The Program
Motivational Interviewing (MI) is an evidence-based, person-centered practice that encourages engaging and communicating with the individual respectfully, empowering them to change. This collaborative, goal-oriented communication style strengthens personal motivation and commitment to a specific goal by exploring a person’s reasons for change in a compassionate and accepting environment. Motivational interviewing requires the use of relational skills and technical skills, which are crucial to its efficacy. Practitioners must intentionally demonstrate compassion, a sense of partnership, acceptance and affirmations, accurate empathy, deliberate mentions of autonomy, genuine curiosity about the client and their motivations, and how the client thinks they can achieve that change.
Intended Audience
Motivational interviewing can be effectively applied to various culturally diverse populations.
Implementation
Motivational Interviewing is used in primary, mental, and behavioral health fields to support change that aligns with an individual’s values and concerns. This practice can be implemented in various settings beyond healthcare, such as schools, correctional institutions, coaching, social work, home visitation, and any organization focusing on behavioral change. Motivational interviewing is designed to be a brief intervention delivered in 2 to 4 sessions, with no specific dose-response requirement. A small amount of motivational interviewing is more likely to be effective at moving a client towards change rather than lecturing, providing information without engagement, or premature goal setting. This practice can be implemented both in-person and virtually with either an individual or a group. It is ideal to use motivational interviewing when addressing behaviors related to substance use, health promotion, medical adherence, and mental health issues. Effective use depends on the fidelity of practice and the staff’s ability to maintain a reasonable proficiency in delivery. Staff must have time and opportunities to participate in continued coaching, feedback, and practice to reach proficiency. More training or implementation leads to the risk of failing to achieve proficiency in this practice.
Outcomes
Motivational interviewing can be used to guide individuals toward positive behavioral changes. Initially, motivational interviewing was intended to help people with alcohol use disorders overcome their ambivalence about stopping or reducing use. The first published research article about this practice found that motivational interviewing was the opposite of standard practices at the time in many ways. Research also supports the effectiveness of motivational interviewing across a broad range of problematic behaviors. A significant early finding of this practice showed that motivational interviewing does not have a dose-response requirement, and short sessions can increase treatment engagement and adherence.
Evidence
Evidence that supports the effectiveness of motivational interviewing includes over 250 randomized controlled trials and thousands of articles in peer-reviewed journals. These findings span across multiple professions and client issues. Results have also shown that motivational interviewing is more effective than no treatment, standard care, or being on a wait list before receiving the intervention. The most substantial evidence of this practice still lies in treating substance use disorders (SUDs) with small to medium effects for facilitating health-related behavioral changes across a wide range of populations and practices.

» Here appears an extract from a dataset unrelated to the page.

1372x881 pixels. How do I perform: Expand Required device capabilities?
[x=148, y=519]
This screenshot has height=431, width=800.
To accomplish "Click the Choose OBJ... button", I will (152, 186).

Key Strategies to Implementation & Sustainability
Organizational Factors
Regardless of the intervention, support from organizational leadership is crucial to implementing motivational interviewing. This practice differs from other models because motivational interviewing is not a program but a communication style and method of interacting with an individual. This demonstrates the necessity of adopting motivational interviewing at an organizational level and being understood by everyone, especially leadership. Motivational interviewing can be used at all levels of care and does not require clinical training.
Cultural Factors
Motivational interviewing centers on the needs of the individual, and the practitioner decides how it can best be applied to the individual within the context of the population they serve. As a result, motivational interviewing can work well across all communities and cultures. With centering the individual, motivational interviewing holds space for all experiences and can affirm individuals along the gender spectrum.
Implementation Challenges and Solutions
Motivational interviewing is not a widespread common practice, leading to a general lack of understanding from staff. This leads to difficulties applying the practice, mainly if practitioners are used to traditional health and mental health training. Challenges can also arise from practitioners reverting to familiar practices. Motivational interviewing may only be a good fit for some. For example, individuals who are reactive and controlling may not find any benefits from the practice. The skill necessary to apply motivational interviewing is complex, hard to maintain, and requires constant practice and support, and some practitioners may need help to commit to this practice.